17-18 yıl sonra o zamanlar şirkette benle birlikte genel müdür yardımcılığı yapmış olan Eugene O’Reilly ile bir Dublin seyahatimde yaptığım sohbette, yeni genel müdürün daha Türkiye’ye gelir gelmez bana karşı takındığı tutumun arkasında önceki genel müdür Sean Canning’in olduğunu öğrendim.

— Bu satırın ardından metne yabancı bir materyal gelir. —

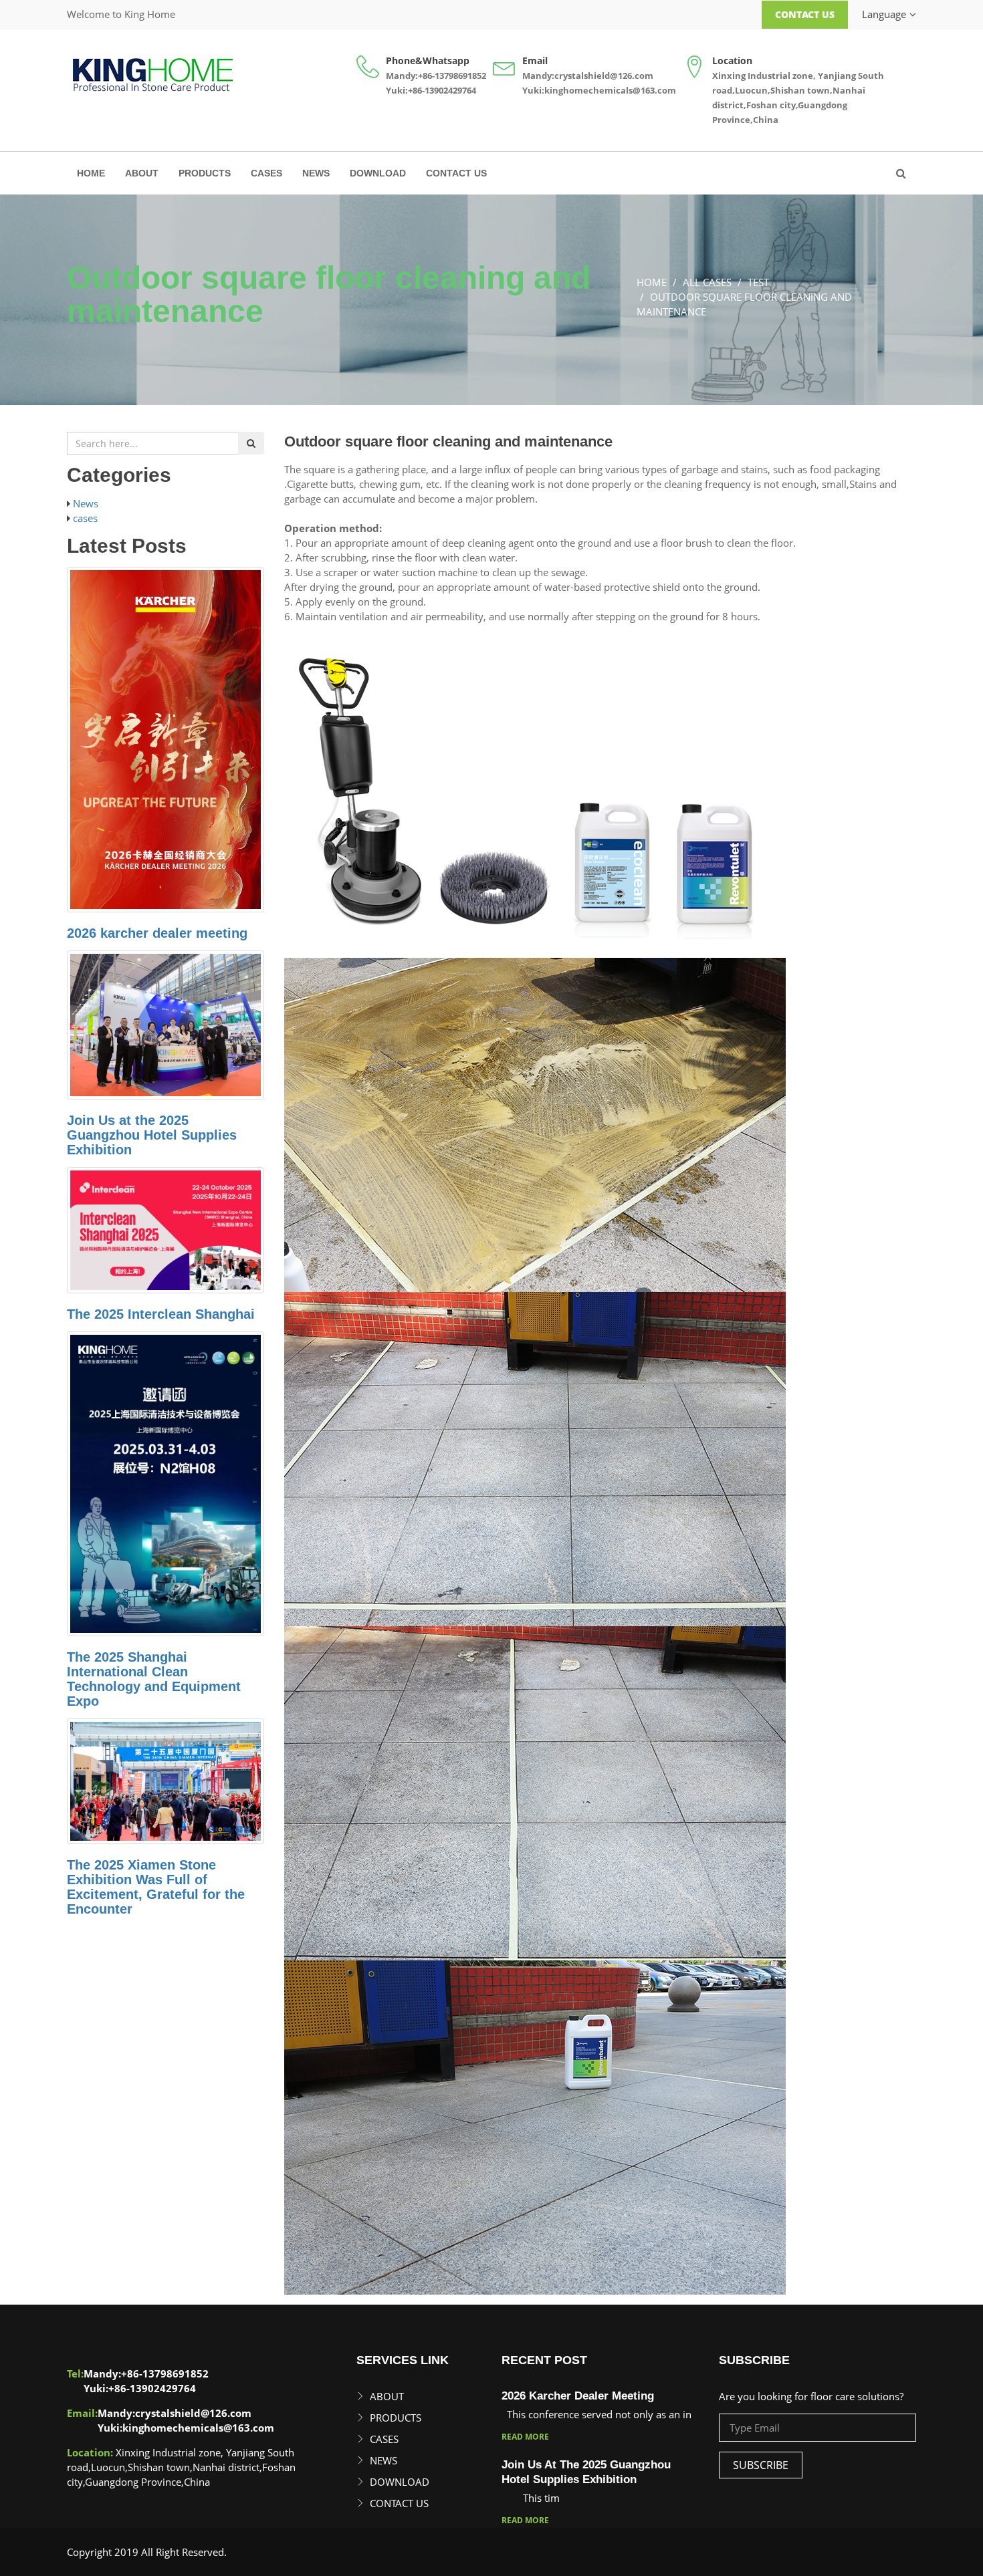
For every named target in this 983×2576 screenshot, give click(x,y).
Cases (266, 173)
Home (91, 173)
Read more (525, 2436)
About (141, 173)
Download (378, 173)
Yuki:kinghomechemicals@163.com (599, 90)
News (316, 173)
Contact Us (805, 14)
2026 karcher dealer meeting (157, 933)
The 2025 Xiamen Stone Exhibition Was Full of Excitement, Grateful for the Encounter (156, 1886)
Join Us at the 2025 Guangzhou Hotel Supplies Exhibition (152, 1135)
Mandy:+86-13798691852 (436, 76)
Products (205, 173)
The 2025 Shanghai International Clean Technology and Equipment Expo (154, 1679)
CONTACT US (456, 173)
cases (85, 518)
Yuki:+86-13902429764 (431, 90)
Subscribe (760, 2465)
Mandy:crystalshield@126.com (587, 76)
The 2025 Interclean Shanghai (161, 1314)
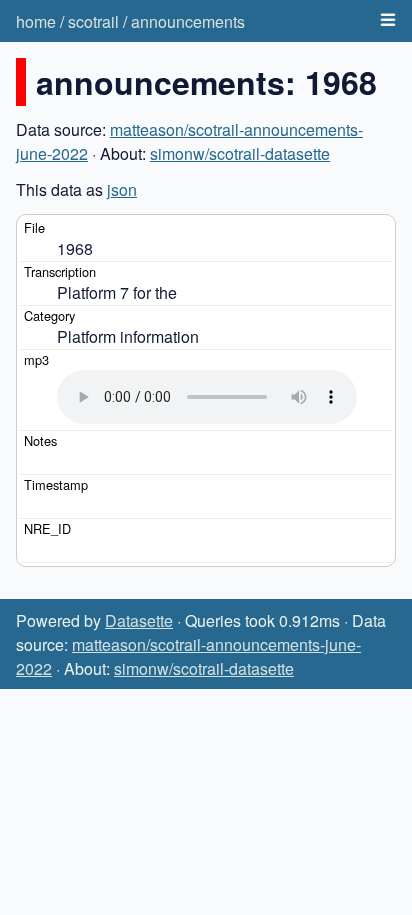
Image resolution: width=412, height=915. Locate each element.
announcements (188, 21)
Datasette (139, 620)
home (36, 21)
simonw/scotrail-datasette (240, 153)
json (122, 189)
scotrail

Genel müdür yardımcısı olduğum dönemde şirket içinde kalmasını istediği bazı konuların tarafımca yönetim kurulunda gündeme getirilmesinden rahatsız olan Canning, genel müdürlük görevinden alınmasından da beni sorumlu tutuyormuş. O nedenle de, yeni genel müdürü bana karşı dikkatli olması konusunda uyarmışmış. O da kendi aklınca beni bezdirerek kurtulmaya çalışmış. Ancak aynı zamanda şirketin ortağı ve yönetim kurulu üyesi olan birini dosya, yazışma saklayarak bezdiremeyeceğini anlayınca nasıl olsa tüm Türkler bir şekilde yolsuzluğa bulaşmıştır, ben de şu otel sözleşmesinden işe bir başlayayım, mutlaka altından bir şey çıkar diye düşünmüş ve baltayı taşa çarpmıştı.